This is my latest article for the rather wonderful Teach Secondary magazine.
Schools are awash with data but do we know any more about how children are performing? Are we clear how likely they are to achieve particular targets? Can we diagnose what’s preventing them from making progress? All too often the answer is no. The problem can be simply summed up as data ≠ knowledge.
Here’s a lovely video of celebrity chef, Jamie Oliver, showing a group of youngsters what goes into chicken nuggets.
After whizzing up a mixture a skin, bone and “horrible bits” he explains that manufacturers squeeze this revolting mixture into a machine that removes all the crunchy bits and leaves you with a smooth paste. At the end of the process he shows them some nuggets and asks, “Who would still eat this?” All their hands shoot up.
The data machine is similar. We make up numbers based on a combination of hunch, bias and ill-conceived assessments, feed this slop into a machine which removes anything inconvenient and at the other end the slop is attractively repackaged as flight paths, progression models, age related expectations and all sorts of other gibberish. Who would still eat this?
To know something about children and what their performance tells us about how they likely they are to achieve, we need meaningful information. We need to know what happens to this information and we need to know what to do as a result of collecting and manipulating it. Sadly, it’s much easier to simply chow down on reheated, reconstituted giblets than to do the hard work of cooking up some delicious, nutritious data from scratch.
Way back at the very dawn of the information era, Victorian engineer Charles Babbage, inventor of the earliest computer, recounted being asked by various influential individuals, some of them members of parliament, variation on the following question: “Pray Mr Babbage, if you put into the machine wrong figures, will the right answers come out?” He confessed that, “I am not able rightly to apprehend the kind of confusion of ideas that could provoke such a question.” The same confusion of ideas is alive and well a century and a half later. In some ways it’s gotten worse as the modern data consumer doesn’t even realise wrong figures are routinely fed into the machine.
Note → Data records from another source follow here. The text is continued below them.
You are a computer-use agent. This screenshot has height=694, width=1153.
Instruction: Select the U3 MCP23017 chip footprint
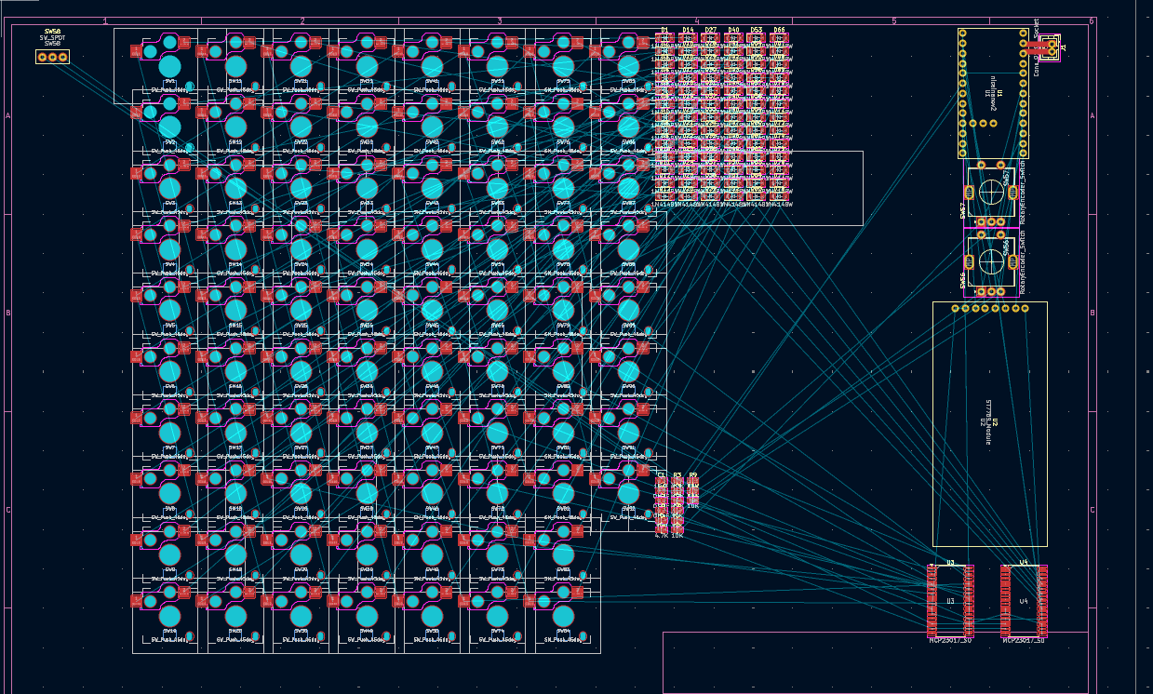click(950, 600)
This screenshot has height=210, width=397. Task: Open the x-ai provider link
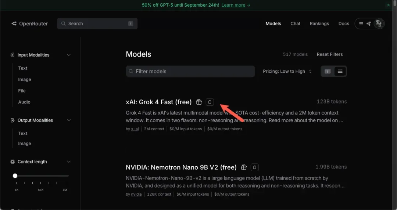tap(135, 129)

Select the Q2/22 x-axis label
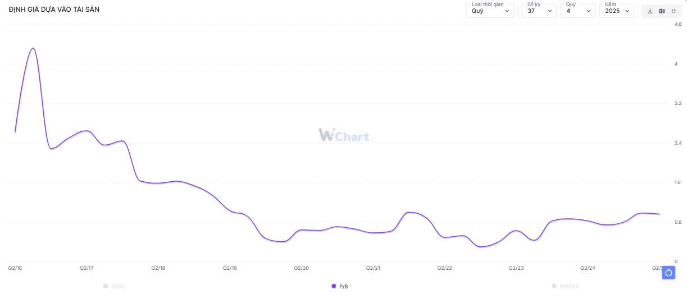pyautogui.click(x=445, y=268)
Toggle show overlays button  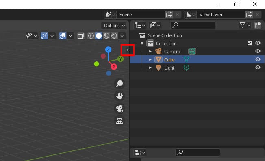[x=63, y=36]
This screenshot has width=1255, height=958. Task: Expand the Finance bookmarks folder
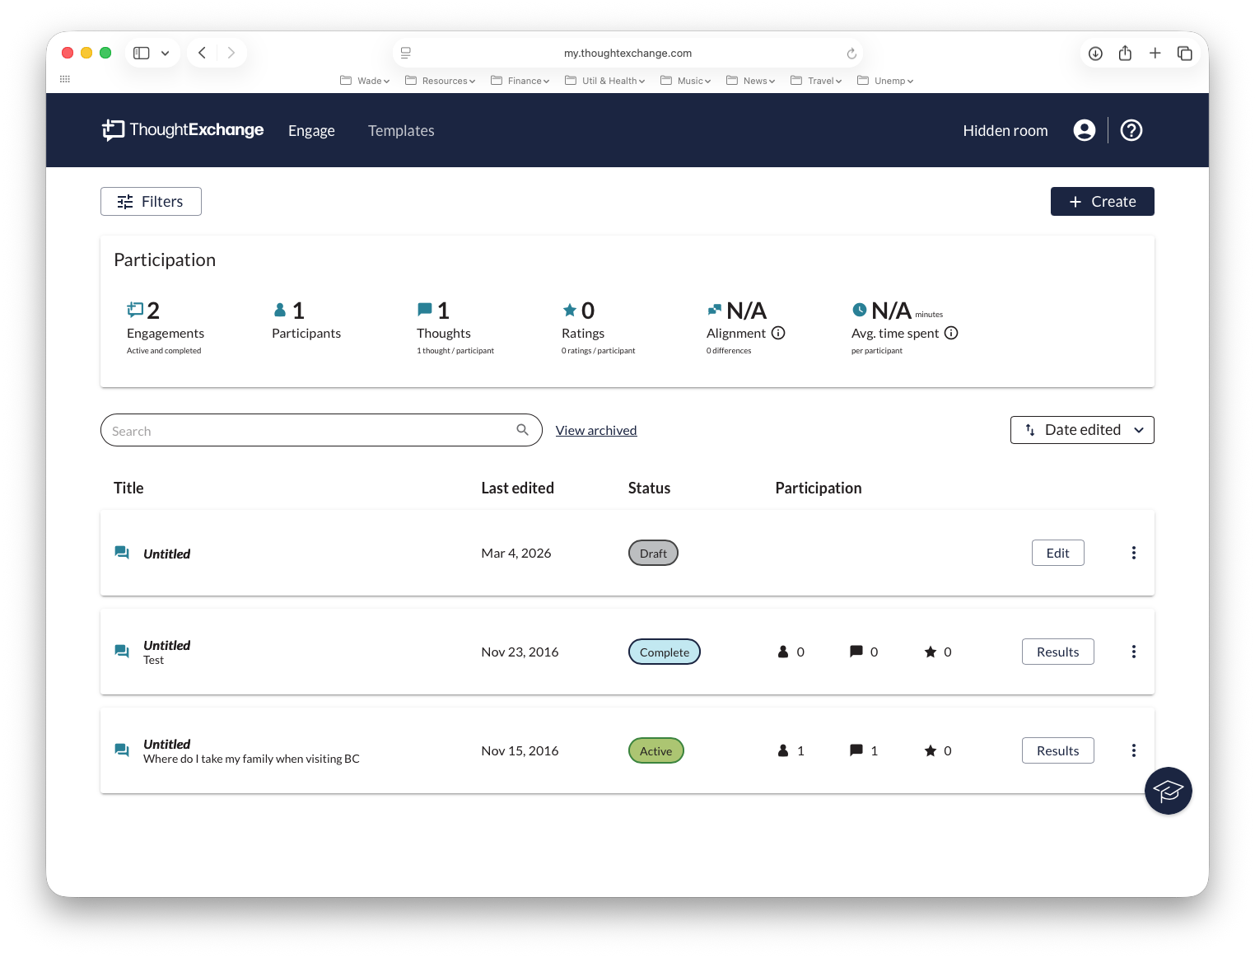click(x=520, y=81)
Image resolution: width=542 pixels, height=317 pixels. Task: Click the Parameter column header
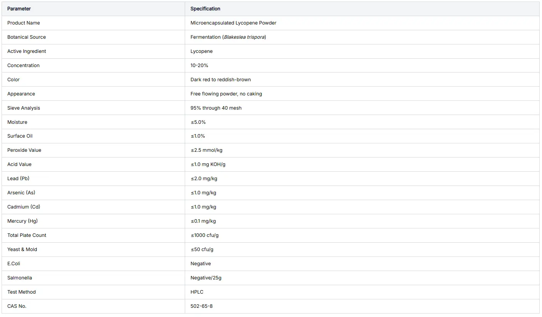point(93,9)
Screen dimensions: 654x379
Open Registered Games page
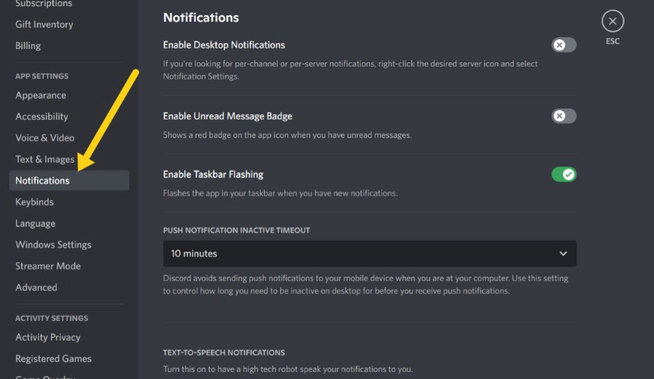[53, 359]
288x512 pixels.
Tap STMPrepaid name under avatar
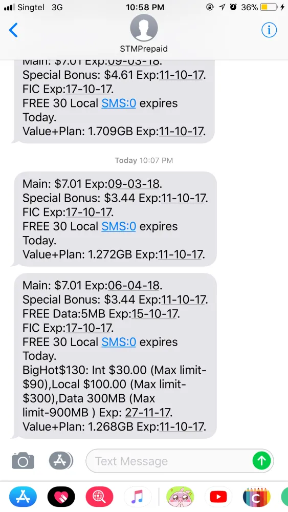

So, what’s the solution? First, and possibly most importantly, we need to separate the notion that data and numbers are synonymous. We must get into the habit of asking what numbers actually represent. If a student is predicted to get a grade 5 in their Spanish GCSE, what does this mean? What are they predicted to know? What will they be able to do, and what will they struggle with? Sadly, in most cases, being predicted a 5 simply means better than a 4 but not as good as a 6. The numbers act as black holes, sucking meaning into themselves and warping our perceptions of reality.
Substituting numbers for labels is no better; we need to be clear about what such labels mean. If a parent is told their child is making ‘age related expectations’ what does this tell them? Most parents might interpret this as short hand for ‘Don’t worry, everything’s fine,’ but is it? There’s no such thing as a universal age-related expectation. You might expect a woman in her forties to be a mother, but there’s absolutely no guarantee that this will be true. How many of our expectations are similarly based on bias and stereotype? This is an essential part of the human condition. We find it hard to juggle too many variables and find it so much easier to say this is like that. All we’re really saying is that this child is broadly able to do what an average of other children can also do. But what specifically is it they can – or can’t – do?
Then, what happens as a result of data having been collected and manipulated? Does it help anyone to know a child is performing above an age-related expectation or that they’re predicted to get a grade 4 in GCSE maths? The acid test for any form of data collection is to ask whether having it will lead to better teaching. How will this data help a teacher to understand what it is a pupil can’t do or doesn’t know? Too often this essential question is only obscured by relying on the data machine.
Crucially, teachers and school leaders need to know that no one is asking them to collect garbage data. Both the DfE and Ofsted have stated, unequivocally, that there is no such requirement for, in Amanda Spielman’s words, “byzantine number systems”. If schools choose to waste time in this way they have only themselves to blame.
Dear David
The collection and use of data is a minefield for schools! It is easy to fixate on flight paths and 1 to 9 grades but schools’ accountability systems do tend to rely on being able to say whether a cohort- typically a year group – is ‘on track’ at regular reporting points, and whether individual students are ‘on track’ – statements like these are mostly short-hand for ‘doing okay’ or ‘not doing okay’ in English/maths/science/ geography and so on. Isn’t that what most parents want to know at parents evening, in the measly few minutes we have to talk to them?
If we don’t use 1 to 9 grades (which definitely feel wrong at KS3), with flight paths based on prior attainment to measure the progress of both individual students and cohorts, and if we shy away from reporting ‘on track’ or ‘making expected progress’ what do we do about tracking? We ARE accountable to our governors, who expect us to be able to report on our students’ progress in-year at various points and we are very accountable when we face Ofsted, too. They ask, ‘How are your students doing? And how do you know?
At the school where I work, we have recently introduced Cumulative Knowledge Tests ( Thank you, Michaela School!) that result in a percentage score, so students and their parents can see what they know and don’t know yet in terms of ‘key learning’ but we also still have flight paths and 1-9. I don’t like this, at KS3 in particular, what do we do instead, for tracking?